Bove, who grew up in Berkeley, said her own introduction to art was through public art she encountered walking through nearby UC Berkeley.

“Unlike going to a museum on a campus, it is not your intention to see art,” she said. “It’s incidental exposure. The repetition of that exposure speaks to your subconscious mind and makes for interesting conversations.”

Having four of her pieces permanently placed in close proximity allows her to preserve their relationships to one another. “It’s so meaningful of a commitment to keep them together,” she said.

public-art-committee

(l to r) Philipp Kaiser, Christopher Walker ’69, chair of CMC’s Public Art
Committee, President Hiram Chodosh and Emily Meinhardt ’10, member
of the Public Art Committee

Bove, who has had numerous solo exhibitions around the world, has been included in three Venice Biennales, the Whitney Biennial in New York, and currently has an exhibition with sculptor John Chamberlain at the San Francisco Museum of Modern Art.

The four pieces include two created for CMC and two previously exhibited to great acclaim.
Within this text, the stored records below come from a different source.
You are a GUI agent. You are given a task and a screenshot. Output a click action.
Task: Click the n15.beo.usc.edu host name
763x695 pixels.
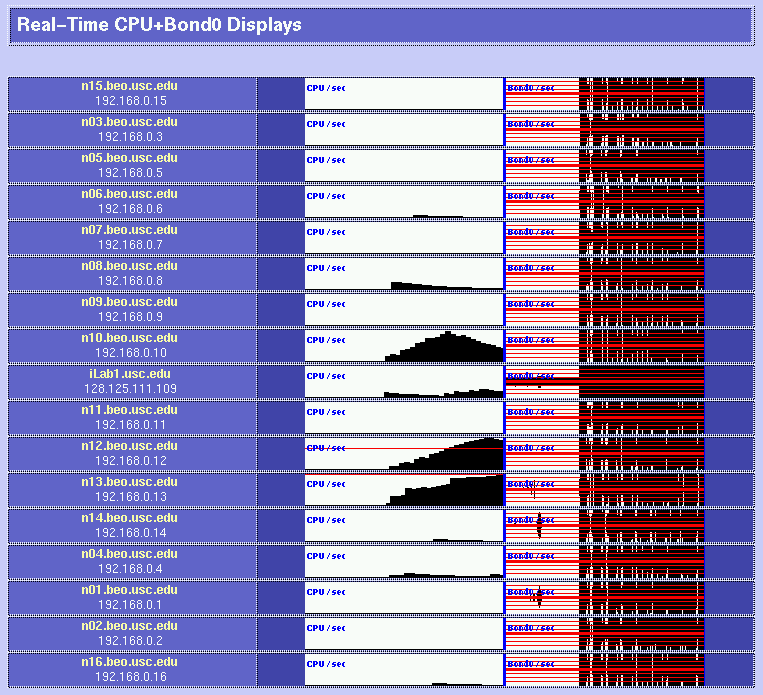click(x=130, y=86)
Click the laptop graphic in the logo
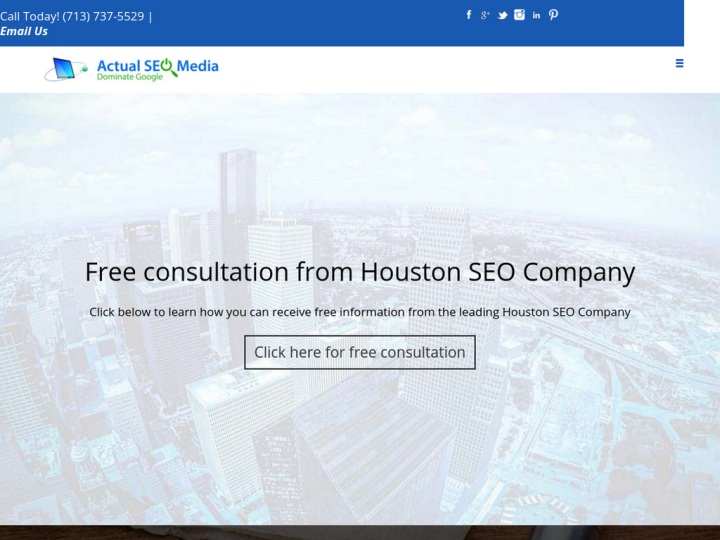This screenshot has width=720, height=540. click(x=65, y=69)
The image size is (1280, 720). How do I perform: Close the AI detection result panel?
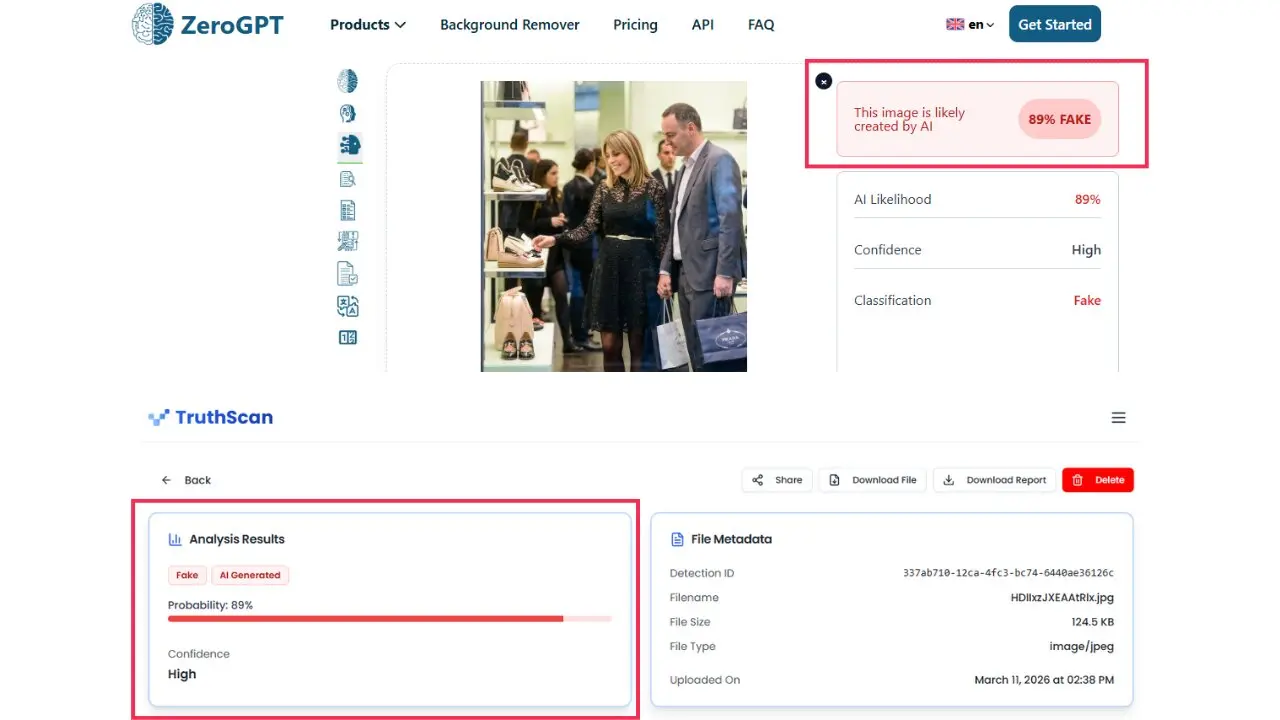click(x=823, y=81)
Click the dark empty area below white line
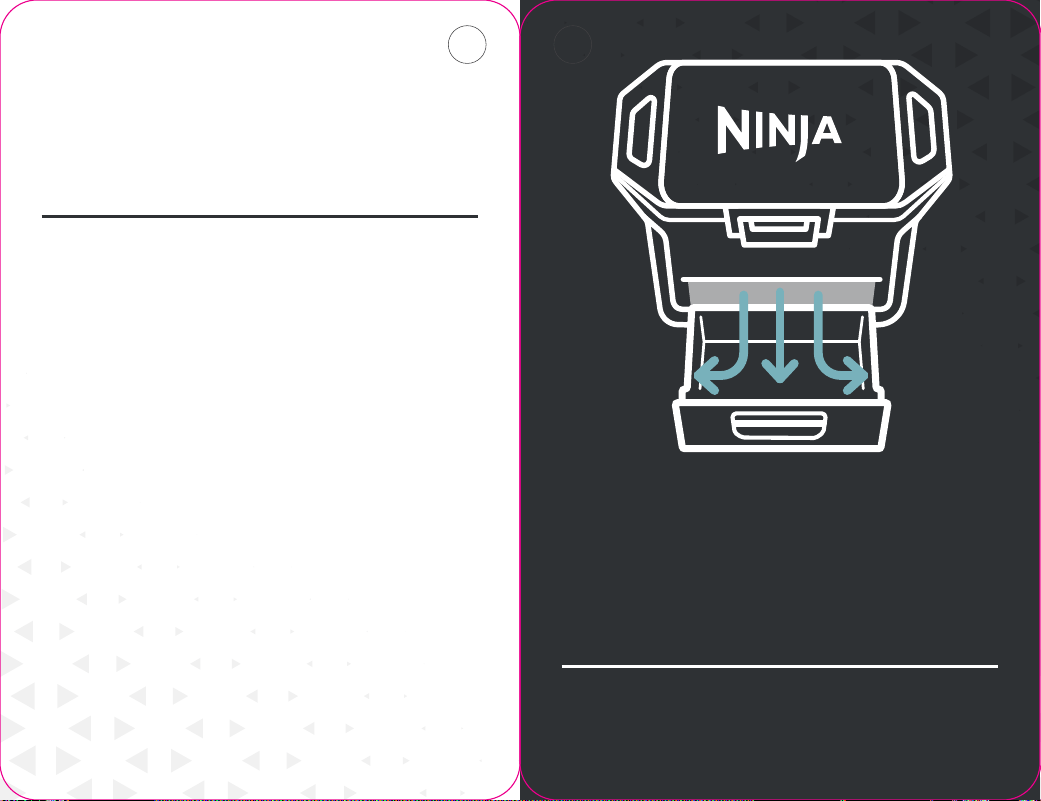Viewport: 1041px width, 801px height. coord(779,730)

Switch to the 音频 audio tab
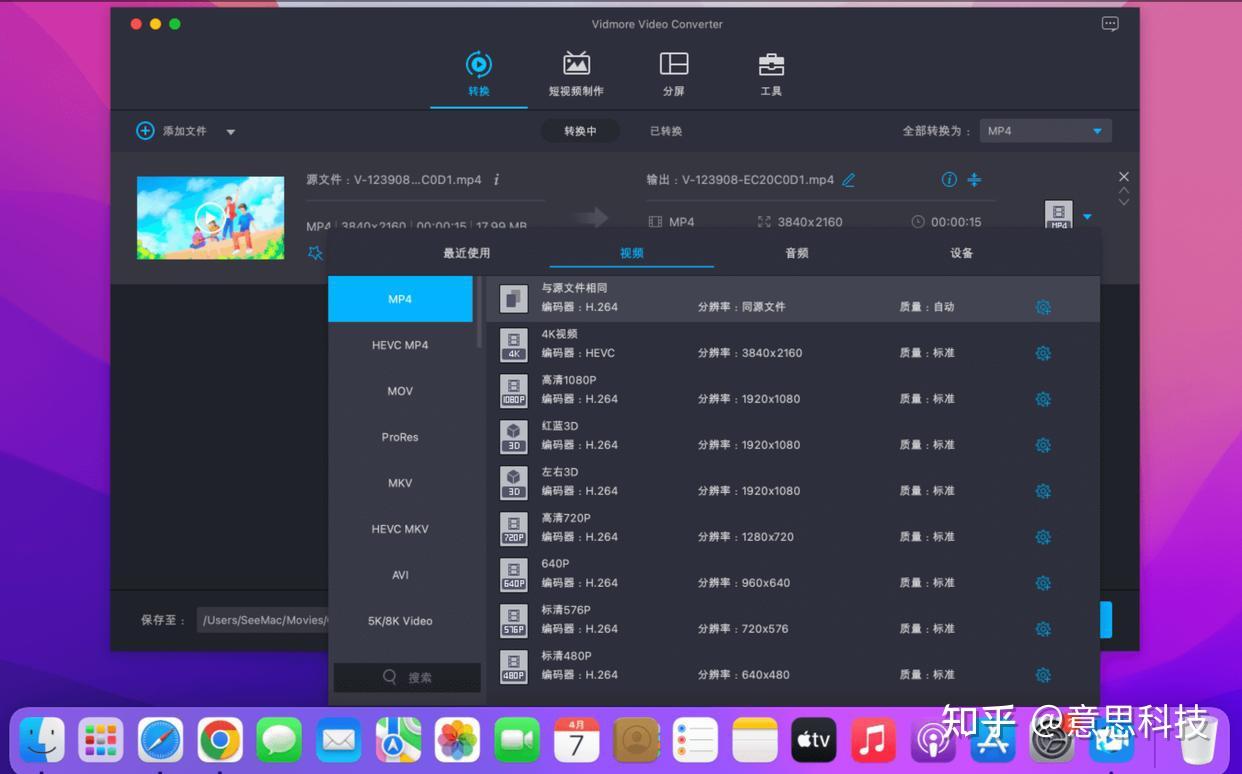(796, 253)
The two newest pieces are “Four Loops,” a tubular glyph of polished steel painted white whose loops appear to float in space, and “The Enigma of Pleasure,” a collage of rusted scrap metal, folded and crushed steel painted orange, and a highly polished black steel disc. “Cretaceous” and “Lingam,” pieces created in 2014 and 2015, respectively, are made from rusted low carbon steel and ancient petrified wood.

“Four Loops” is sited near a spectacular California live oak tree directly across from the dining hall. “Cretaceous” and “Lingam” stand near two Chinese Flame trees.

“The Enigma of Pleasure” stands closest to Appleby Hall, and the 1,300- pound sculpture was delivered the morning of Jan. 13. It was lowered in place after Bove spent several minutes walking around the entire quad, determining the precise orientation she desired.

As Bove oversaw the installation, CMC President Hiram Chodosh thanked Walker for his vision and generous commitment to attract and contribute such a “powerful, inspired major public artist and her sculpture to our campus. The Bove installation reshapes and enriches our appreciation of the physical environment in which we live and learn.” 

public-art-committee

Artist Carol Bove during the recent installation of “Four Loops,”
which measures 267-inches long by 79-inches high and 34-inches wide.
The space will be fully landscaped and completed by the end of January.

The installation was attended by Walker, Philipp Kaiser, a well-known curator, and Emily Meinhardt ’10, a member of the Public Art Committee, as well as Kimberly Petropoulos, CMC’s director of board relations and the public art program.

Bove’s four sculptures join three other significant public artworks installed in recent years on campus: a painted and neon tube abstract mural by Mary Weatherford in the Marian Miner Cook Athenaeum, a 40-foot white painted stainless steel totem between Appleby and Phillips halls by the late artist Ellsworth Kelly, and a sculpture of streetlights and benches in front of Roberts Pavilion by the late conceptual artist Chris Burden.

“This public art is a symbol of our growth and maturity as a college,” said Meinhardt, an Alumna Trustee. “We are very firmly out of the strictly utilitarian phase. These sculptures are going to be a landmark experience on the campus.”